Meski Santap Makanan Sehat tapi Tak Olahraga, Risiko Tetap Mengintai

Kompas.com - 13/01/2019, 16:51 WIB
Ilustrasi makananpiotr_malczyk Ilustrasi makanan

KOMPAS.com - Makan makanan sehat dan olahraga merupakan kombinasi yang sejak dulu dipercaya tepat untuk kesehatan.

Sebuah penelitian terbaru mengingatkan pentingnya kedua elemen ini.

Terungkap, orang yang mengonsumsi makanan sehat, namun tidak berolahraga masih memiliki risiko tinggi terkena penyakit kardiovaskular.

Bahkan, mereka memiliki risiko yang sama dengan orang kelebihan berat badan. Demikian dikutip dari laman Men's Health,

Penelitian ini menggunakan data dari National Health and Nutrition Examination Survey dan berfokus pada orang berusia 40-79 tahun.

Para peneliti membagi data menjadi dua kategori, membandingkan orang dengan indeks massa tubuh (BMI) sehat dengan kelebihan berat badan.

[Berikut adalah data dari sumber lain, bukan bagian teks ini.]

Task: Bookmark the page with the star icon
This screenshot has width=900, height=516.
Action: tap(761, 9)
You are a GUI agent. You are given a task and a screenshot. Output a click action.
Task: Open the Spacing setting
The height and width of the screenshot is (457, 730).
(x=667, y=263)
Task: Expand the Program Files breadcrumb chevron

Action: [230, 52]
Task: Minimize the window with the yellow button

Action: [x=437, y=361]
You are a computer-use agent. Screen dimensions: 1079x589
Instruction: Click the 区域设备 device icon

Baca juga: Waspadai, Kerutan di Dahi Tanda Penyakit Kardiovaskular

Mereka kemudian menilai kedua kelompok tersebut soal risiko kardiovaskular.

Secara khusus, mereka menaruh fokus kepada orang-orang yang memiliki BMI sehat, tetapi yang memiliki karakteristik yang mungkin membuat mereka berisiko mengalami masalah kardiovaskular.

Mereka adalah orang-orang yang berdiameter perut sagital yang tidak sehat, sesak napas setelah aktivitas, dan kurang dari tingkat olahraga yang direkomendasikan.

Mereka juga disesuaikan dengan faktor-faktor lain seperti, usia, ras, dan jenis kelamin.

Peneliti lalu menemukan, orang-orang dengan BMI yang sehat, namun memiliki gaya hidup malas bergerak atau sendentary, menunjukkan risiko yang hampir sama dengan orang dengan BMI yang kelebihan berat badan.

Risiko itu menyangkut penyakit kardiovaskular.